* **What you need to do**
Entries follow. Set all of them down as they stand.

*** Available data ***

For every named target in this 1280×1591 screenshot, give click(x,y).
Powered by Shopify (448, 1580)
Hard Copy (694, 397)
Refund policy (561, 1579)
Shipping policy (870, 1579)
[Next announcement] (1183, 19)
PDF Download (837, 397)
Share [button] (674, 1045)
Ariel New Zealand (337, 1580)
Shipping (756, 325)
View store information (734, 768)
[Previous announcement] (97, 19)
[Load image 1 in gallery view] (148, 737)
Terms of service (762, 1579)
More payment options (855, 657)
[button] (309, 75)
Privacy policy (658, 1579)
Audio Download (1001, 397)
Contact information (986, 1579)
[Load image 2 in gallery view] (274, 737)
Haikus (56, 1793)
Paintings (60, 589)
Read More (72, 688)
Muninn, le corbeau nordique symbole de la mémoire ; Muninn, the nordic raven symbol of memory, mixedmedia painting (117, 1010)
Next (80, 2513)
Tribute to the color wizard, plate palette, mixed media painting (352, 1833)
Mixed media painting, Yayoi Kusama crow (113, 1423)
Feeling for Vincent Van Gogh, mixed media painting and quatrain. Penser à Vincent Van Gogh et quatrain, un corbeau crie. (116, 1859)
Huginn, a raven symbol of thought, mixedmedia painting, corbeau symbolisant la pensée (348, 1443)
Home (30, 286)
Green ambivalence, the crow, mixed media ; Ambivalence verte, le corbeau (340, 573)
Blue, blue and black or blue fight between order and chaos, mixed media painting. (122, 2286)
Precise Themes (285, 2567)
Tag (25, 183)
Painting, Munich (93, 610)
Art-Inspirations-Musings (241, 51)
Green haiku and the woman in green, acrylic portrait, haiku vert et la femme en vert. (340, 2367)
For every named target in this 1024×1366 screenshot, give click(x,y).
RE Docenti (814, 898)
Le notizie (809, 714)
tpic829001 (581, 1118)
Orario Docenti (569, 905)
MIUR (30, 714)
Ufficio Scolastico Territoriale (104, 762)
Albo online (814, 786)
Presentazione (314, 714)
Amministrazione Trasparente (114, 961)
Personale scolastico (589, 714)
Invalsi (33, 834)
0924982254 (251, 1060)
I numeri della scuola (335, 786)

***

* **Written solution**
For every named target in this 1280×1591 screenshot, give click(x,y).
Powered by Shopify (448, 1580)
Hard Copy (694, 397)
Refund policy (561, 1579)
Shipping policy (870, 1579)
[Next announcement] (1183, 19)
PDF Download (837, 397)
Share [button] (674, 1045)
Ariel New Zealand (337, 1580)
Shipping (756, 325)
View store information (734, 768)
[Previous announcement] (97, 19)
[Load image 1 in gallery view] (148, 737)
Terms of service (762, 1579)
More payment options (855, 657)
[button] (309, 75)
Privacy policy (658, 1579)
Audio Download (1001, 397)
Contact information (986, 1579)
[Load image 2 in gallery view] (274, 737)
Haikus (56, 1793)
Paintings (60, 589)
Read More (72, 688)
Muninn, le corbeau nordique symbole de la mémoire ; Muninn, the nordic raven symbol of memory, mixedmedia painting (117, 1010)
Next (80, 2513)
Tribute to the color wizard, plate palette, mixed media painting (352, 1833)
Mixed media painting, Yayoi Kusama crow (113, 1423)
Feeling for Vincent Van Gogh, mixed media painting and quatrain. Penser à Vincent Van Gogh et quatrain, un corbeau crie. (116, 1859)
Huginn, a raven symbol of thought, mixedmedia painting, corbeau symbolisant la pensée (348, 1443)
Home (30, 286)
Green ambivalence, the crow, mixed media ; Ambivalence verte, le corbeau (340, 573)
Blue, blue and black or blue fight between order and chaos, mixed media painting. (122, 2286)
Precise Themes (285, 2567)
Tag (25, 183)
Painting, Munich (93, 610)
Art-Inspirations-Musings (241, 51)
Green haiku and the woman in green, acrylic portrait, haiku vert et la femme en vert. (340, 2367)
For every named target in this 1024×1366 screenshot, give click(x,y).
RE Docenti (814, 898)
Le notizie (809, 714)
tpic829001 (581, 1118)
Orario Docenti (569, 905)
MIUR (30, 714)
Ufficio Scolastico Territoriale (104, 762)
Albo online (814, 786)
Presentazione (314, 714)
Amministrazione Trasparente (114, 961)
Personale scolastico (589, 714)
Invalsi (33, 834)
0924982254 (251, 1060)
I numeri della scuola (335, 786)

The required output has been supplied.